## Task item
Two lines mark the range in the entries below: the one holding "Instruction: Toggle Auto Update checkbox" and the one holding "Task: Click the volume speaker tray icon". Set down those two and all lines between them, exactly.

## Stored dataset items
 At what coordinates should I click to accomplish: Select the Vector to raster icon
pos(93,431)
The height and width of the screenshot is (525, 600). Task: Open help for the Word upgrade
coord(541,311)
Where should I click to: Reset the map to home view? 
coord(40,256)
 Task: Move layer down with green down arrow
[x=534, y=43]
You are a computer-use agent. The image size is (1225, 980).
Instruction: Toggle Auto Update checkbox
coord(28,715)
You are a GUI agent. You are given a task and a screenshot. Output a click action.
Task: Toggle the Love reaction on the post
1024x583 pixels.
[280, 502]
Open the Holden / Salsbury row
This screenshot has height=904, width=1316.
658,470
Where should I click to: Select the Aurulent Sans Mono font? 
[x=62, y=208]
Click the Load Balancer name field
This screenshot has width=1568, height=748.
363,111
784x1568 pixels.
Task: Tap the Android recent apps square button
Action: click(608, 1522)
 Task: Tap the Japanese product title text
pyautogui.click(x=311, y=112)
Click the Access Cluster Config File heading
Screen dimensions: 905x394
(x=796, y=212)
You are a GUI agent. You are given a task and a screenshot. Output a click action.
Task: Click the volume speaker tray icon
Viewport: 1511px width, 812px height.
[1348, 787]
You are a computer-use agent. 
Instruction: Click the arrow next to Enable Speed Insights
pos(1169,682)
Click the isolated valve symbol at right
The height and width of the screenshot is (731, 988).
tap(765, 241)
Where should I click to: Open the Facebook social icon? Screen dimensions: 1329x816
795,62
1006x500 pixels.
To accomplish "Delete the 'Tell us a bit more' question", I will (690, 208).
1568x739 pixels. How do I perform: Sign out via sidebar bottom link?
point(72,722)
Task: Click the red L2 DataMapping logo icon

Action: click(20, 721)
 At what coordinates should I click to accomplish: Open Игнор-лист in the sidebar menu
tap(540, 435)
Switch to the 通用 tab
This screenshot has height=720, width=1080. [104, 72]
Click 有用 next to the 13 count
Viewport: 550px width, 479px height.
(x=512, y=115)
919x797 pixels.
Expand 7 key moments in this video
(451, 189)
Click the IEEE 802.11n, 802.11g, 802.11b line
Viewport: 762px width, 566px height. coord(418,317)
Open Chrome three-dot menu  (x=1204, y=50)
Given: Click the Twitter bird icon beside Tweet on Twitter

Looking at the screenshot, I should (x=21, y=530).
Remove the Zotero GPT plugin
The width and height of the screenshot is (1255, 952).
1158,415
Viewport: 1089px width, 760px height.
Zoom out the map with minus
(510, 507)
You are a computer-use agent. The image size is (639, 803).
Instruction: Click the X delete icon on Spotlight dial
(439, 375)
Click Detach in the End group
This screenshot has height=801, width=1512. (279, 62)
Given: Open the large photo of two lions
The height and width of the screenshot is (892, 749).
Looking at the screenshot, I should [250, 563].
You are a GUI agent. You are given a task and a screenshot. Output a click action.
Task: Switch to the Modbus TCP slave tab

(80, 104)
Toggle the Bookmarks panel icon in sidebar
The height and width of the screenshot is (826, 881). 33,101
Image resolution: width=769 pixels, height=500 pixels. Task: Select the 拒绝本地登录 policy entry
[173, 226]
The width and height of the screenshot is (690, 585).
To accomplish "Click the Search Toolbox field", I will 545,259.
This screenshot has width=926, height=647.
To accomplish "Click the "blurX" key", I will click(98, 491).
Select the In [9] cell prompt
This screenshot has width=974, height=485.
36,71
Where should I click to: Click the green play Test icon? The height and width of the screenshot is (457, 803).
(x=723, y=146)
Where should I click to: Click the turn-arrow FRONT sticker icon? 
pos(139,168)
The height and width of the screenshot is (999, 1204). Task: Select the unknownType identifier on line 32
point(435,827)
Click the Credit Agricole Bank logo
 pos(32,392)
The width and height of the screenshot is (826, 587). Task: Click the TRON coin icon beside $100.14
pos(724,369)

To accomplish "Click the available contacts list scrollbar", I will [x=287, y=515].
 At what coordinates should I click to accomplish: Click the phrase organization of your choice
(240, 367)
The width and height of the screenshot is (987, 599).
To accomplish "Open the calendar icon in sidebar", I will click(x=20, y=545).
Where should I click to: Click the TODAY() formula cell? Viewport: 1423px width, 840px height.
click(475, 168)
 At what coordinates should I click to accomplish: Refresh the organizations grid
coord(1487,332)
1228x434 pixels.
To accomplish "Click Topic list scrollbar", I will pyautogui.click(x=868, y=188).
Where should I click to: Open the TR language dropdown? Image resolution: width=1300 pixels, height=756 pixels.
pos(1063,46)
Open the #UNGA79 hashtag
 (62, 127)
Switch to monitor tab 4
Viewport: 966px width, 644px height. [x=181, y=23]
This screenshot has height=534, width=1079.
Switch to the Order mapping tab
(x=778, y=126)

## Output of the task
Instruction: Toggle Auto Update checkbox
coord(28,715)
You are a GUI agent. You are given a task and a screenshot. Output a click action.
Task: Toggle the Love reaction on the post
1024x583 pixels.
[280, 502]
Open the Holden / Salsbury row
This screenshot has height=904, width=1316.
658,470
Where should I click to: Select the Aurulent Sans Mono font? 
[x=62, y=208]
Click the Load Balancer name field
This screenshot has width=1568, height=748.
363,111
784x1568 pixels.
Task: Tap the Android recent apps square button
Action: click(608, 1522)
 Task: Tap the Japanese product title text
pyautogui.click(x=311, y=112)
Click the Access Cluster Config File heading
Screen dimensions: 905x394
(x=796, y=212)
You are a GUI agent. You are given a task and a screenshot. Output a click action.
Task: Click the volume speaker tray icon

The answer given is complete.